Will the show explore Piper’s atheism further? We won’t have to wait long for an answer: Netflix just announced that season two premieres in June.
4. Kurt Hummel and Sue Sylvester, Glee
The Ryan Murphy sensation Glee launches its sixth and final season on Fox later this year. I haven’t seen it in a while but I was a fan of season two’s “Grilled Cheesus”—which not only highlighted the atheism of two main characters, but presented them as the most sympathetic, compelling people in the episode.
Struggling after his father’s heart attack, Glee club member Kurt Hummel (Chris Colfer) stood up to friends who challenged his atheism in the face of tragedy.

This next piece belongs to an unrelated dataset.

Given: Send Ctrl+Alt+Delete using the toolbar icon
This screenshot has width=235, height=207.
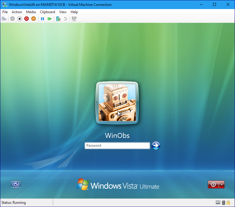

Kurt was also the heart of the episode, telling his father, “I don’t believe in God, Dad, but I believe in you.” And when a character told atheist cheerleading coach Sue Sylvester (Jane Lynch) that she was arrogant—a charge directed at atheists regularly—Sue responded, “It’s as arrogant as telling someone how to believe in God; and if they don’t accept it, no matter how open-hearted or honest their dissent, they’re going to hell. That doesn’t sound very Christian, does it?” Surely many theist and atheist viewers alike agreed.
5. Lindsay Weir, Freaks and Geeks
Okay, I’m going to break my five year rule; the brilliant Freaks and Geeks, created by Bridesmaids director Paul Feig and Knocked Up director Judd Apatow, aired in 1999-2000. But this cult classic has had a long shelf life: TV Guide named it the best “cancelled too soon” show and one of the greatest TV dramas of all time just last year.
The protagonist’s nontheism came up throughout the series—most directly when she smoked marijuana for the first time and admitted to a deeply religious childhood friend, “I don’t believe in God… God doesn’t make sense.” And the show’s first episode painted a moving picture of how she realized her atheism. In an exchange with her brother, Lindsay (Linda Cardellini) said:
“Did Mom and Dad tell you I was the only one with Grandma when she died? … She grabbed my hand, told me she didn’t want to go… I said, ‘Well, you know, can you see God or heaven or a light or anything?’ [And she said] ‘No. There’s nothing.’ She was a good person all her life and that’s what she got.”
Who are your favorite atheist characters on TV? Who did I leave out? (Before you protest: Louie creator Louis CK doesn’t consider himself an atheist.) Do you disagree with any of my choices? Let me know in the comments.